__Extract__:
[Begin]

"Ain't No Mountain High Enough, Ain't No Valley Low Enough"
- Jennifer Lenhart
- 1 minute ago
- 3 min read

By my Guru’s grace, I will be returning to India for the fourth time this February. Each journey feels like a homecoming to something ancient and intimate within me. India has a way of elevating consciousness—sometimes literally, as I find myself high above sea level in the foothills of the Himalayas, but always spiritually, through devotion, ritual, and the felt presence of Grace woven into daily life.
When I am on yatra, spiritual pilgrimage, it often feels as though life cannot possibly become more luminous. Each day unfolds with peak experience after peak experience—temples, chanting, sacred conversations, moments of beauty and grace arriving almost faster than the heart can integrate them. It can be almost too much, in the best possible way. And then, inevitably, it is time to come home.
After my first trip to India, the descent was jarring. I experienced a deep depression and an intense form of reverse culture shock. Everything here felt thin and anemic by comparison—muted, hurried, lacking devotion and vibrancy. What I didn’t yet understand was that the valley was not a failure of the peak; it was its companion.
A dear friend, who had traveled to India many times before me, offered a humorous but telling piece of advice: “The cure for coming back from India is booking your next trip to India.” While returning again did soften the blow, it didn’t fully address the deeper teaching that was asking to be integrated. Over time—and through practice—I’ve been learning how to approach re-entry, and life itself, with more equanimity.
The Jivamukti Yoga Focus of the Month for January, “Dwelling Between Peaks and Valleys,” speaks directly to this truth. As Mayela Gonzalez writes, “If a peak is there, a valley is bound to be there. They exist in continuous harmony, not as opposites, but as parts of a complete totality.”
From a dualistic state of mind, we tend to label our experiences as “high” or “low,” good or bad, sacred or mundane. But yoga gently dismantles this way of seeing. In the Bhagavad Gita, when Arjuna asks Krishna to reveal his universal form, he witnesses everything contained within the One—beauty and terror, love and fear, creation and destruction. Nothing is outside of the Divine. No part of our experience is excluded.

[End]

__Given entries__:
[Begin]

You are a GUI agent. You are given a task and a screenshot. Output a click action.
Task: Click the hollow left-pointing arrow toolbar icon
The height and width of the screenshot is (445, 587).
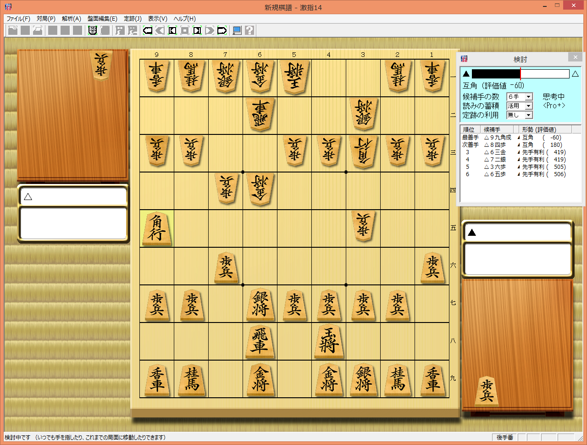click(x=148, y=31)
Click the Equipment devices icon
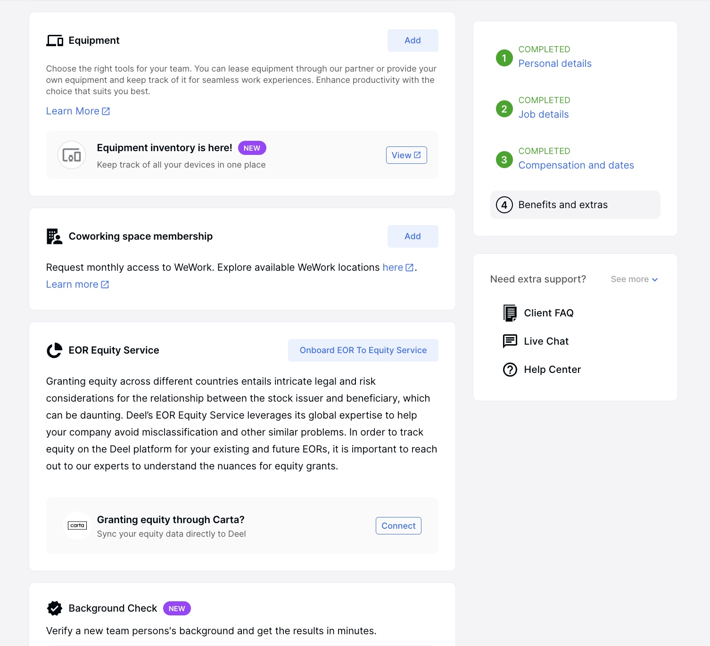Viewport: 710px width, 646px height. click(x=55, y=40)
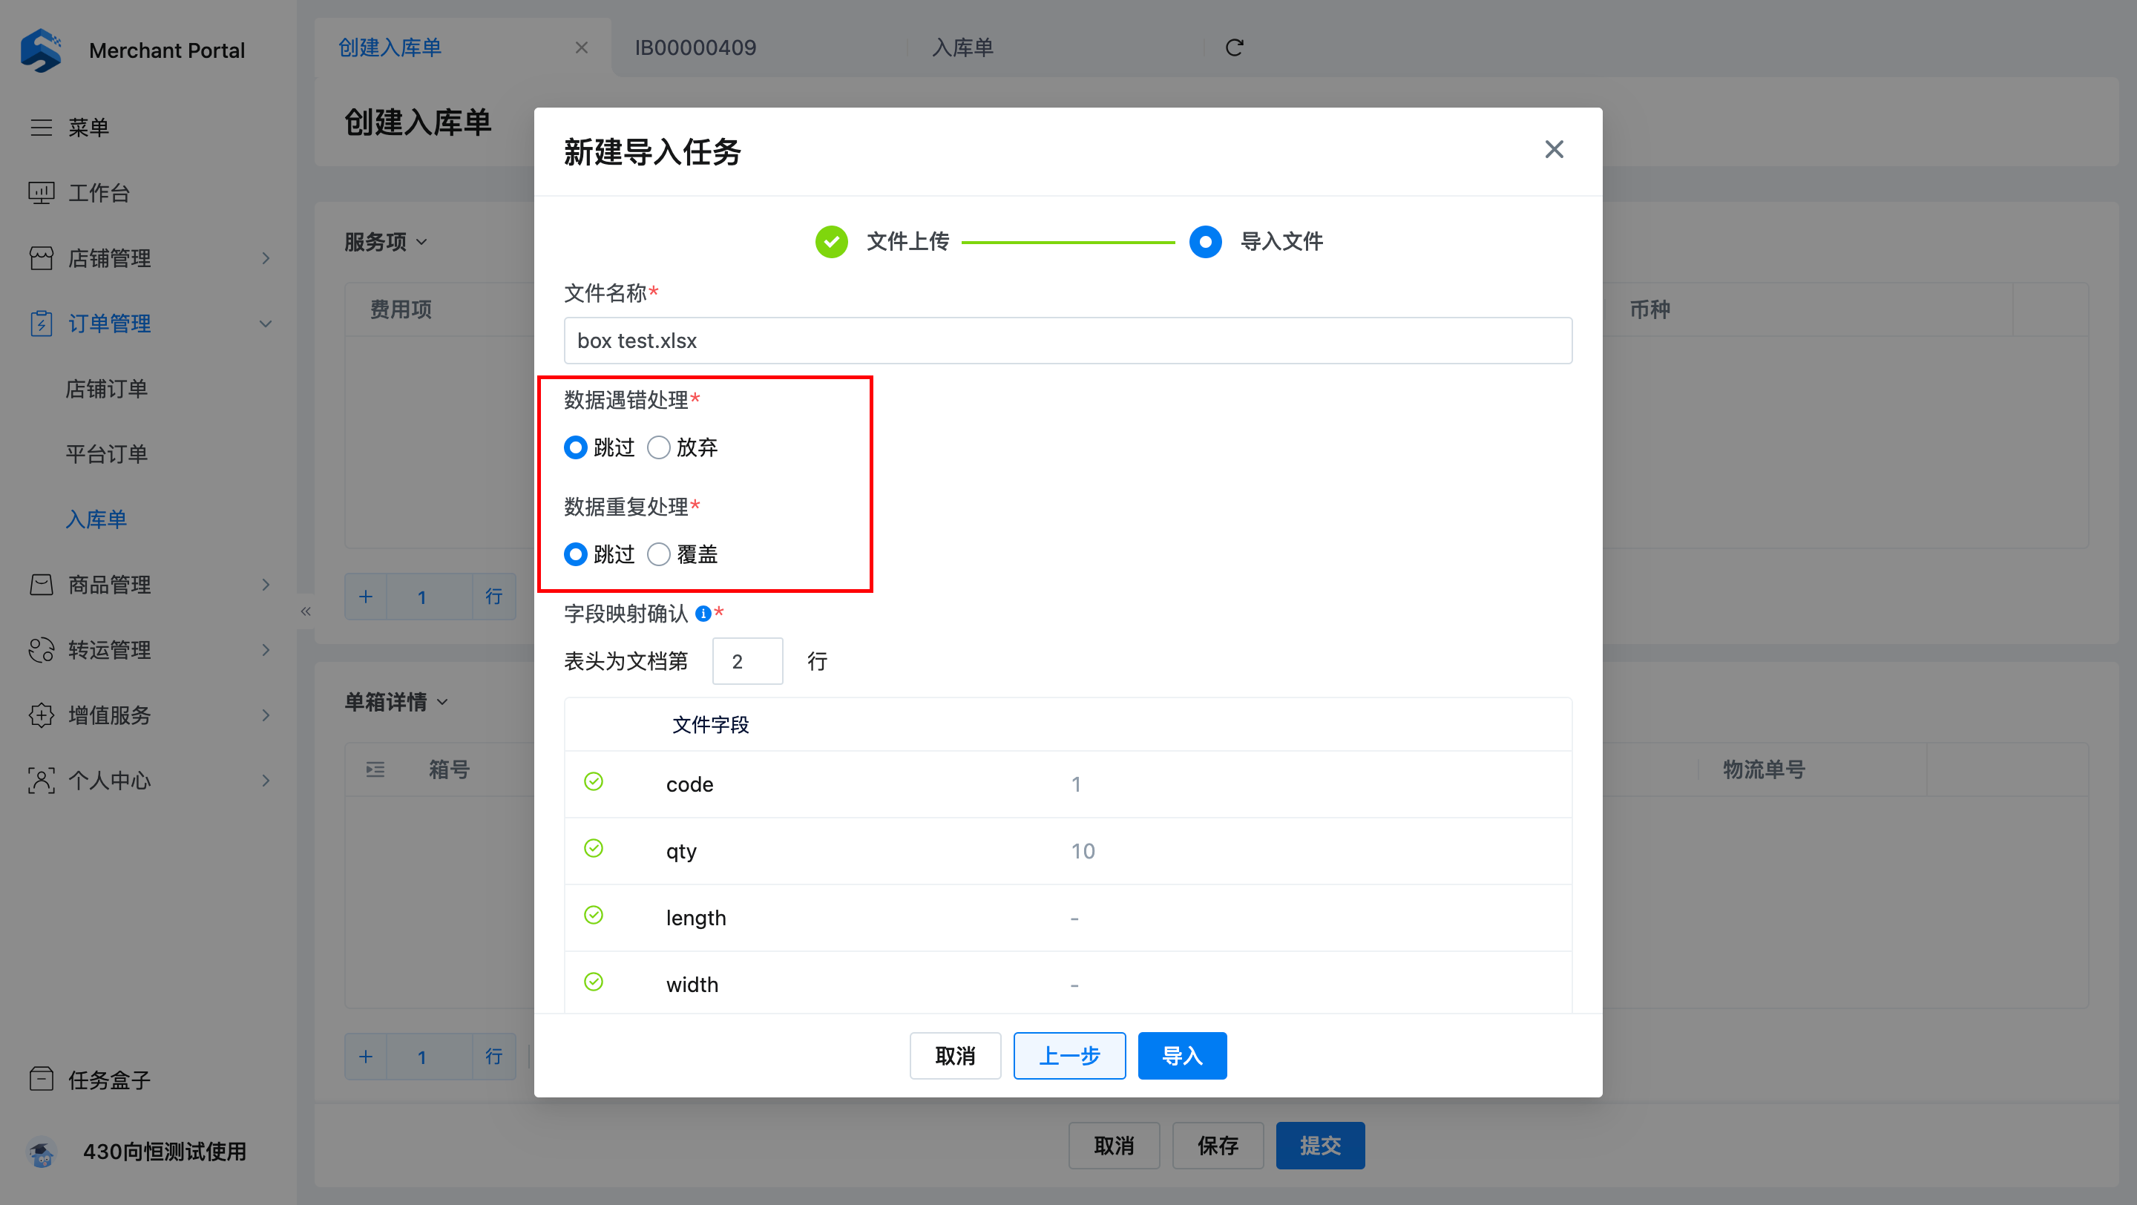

[End]

__Instructions__:
**a.** Reproduce every line of the records verbatim, omitting the pictures.
**b.** Carry on the essay about returning from pilgrimage in India from the point at which it stops.
The essay and the records are unrelated to each other.

__Expected outputs__:
**a.**
You are a GUI agent. You are given a task and a screenshot. Output a click action.
Task: Click the hollow left-pointing arrow toolbar icon
The height and width of the screenshot is (445, 587).
click(x=148, y=31)
Click the Equipment devices icon
Viewport: 710px width, 646px height. click(x=55, y=40)

**b.**
Equanimity does not mean emotional numbness or spiritual bypassing. It means learning to ride the waves of life without being completely overtaken by them. It means observing our reactions to life’s highs and lows with mindfulness, curiosity, and compassion. We can spend our lives chasing peak experiences—even spiritual ones—but transformation does not happen by staying on the mountaintop.
Eventually, we must descend.
Our personal valleys—the shadow, grief, fear, old patterns, and unexamined emotional terrain—are not obstacles to awakening. They are the rich compost out of which wisdom and compassion grow. As Ram Dass reminds us, the challenges themselves are the stepping stones of the spiritual path.
Interestingly, climbing a mountain requires effort, discipline, and courage. In many ways, spiritual ascension is harder than staying in the comfort of the familiar. It asks us to leave what we know, to confront resistance and doubt, and to trust something larger than ourselves.
In yogic symbolism, Shiva sits in perfect stillness on the remote mountaintop—pure consciousness, vast and unmoving. Shakti, by contrast, is the fertile valley—teeming with life force, creativity, and unrestrained energy. Awakening requires both. Stillness without embodiment is incomplete; energy without awareness is ungrounded. Together, they form wholeness.
This same wisdom appears across spiritual traditions. Psalm 23 speaks not only of green pastures and still waters, but also of “the valley of the shadow of death.” The promise is not that we will avoid the valley, but that we will not walk through it alone.
Even popular music echoes this ancient truth. "Ain’t No Mountain High Enough," made popular by Marvin Gaye and Tammi Terrell, can be heard as a love song between the soul and the Divine—nothing can separate us, no height or depth, no obstacle or distance. Spiritually understood, nothing keeps us from God except the mountains of our own making: fear, doubt, and forgetting. As the song says, “If you need me, call me.” Just call the Name. As Krishna Das sings, “I have found a way to live in the presence of the Lord, and it’s all in the Name.” Through mantra, prayer, and remembrance, we reconnect again and again—whether we are standing on a peak or walking through a valley.
January invites us into this middle space. Not grasping for the highs. Not resisting the lows. But learning to dwell wisely between them. This is where practice matures. This is where devotion becomes embodied. This is where we discover that every step—up or down—belongs.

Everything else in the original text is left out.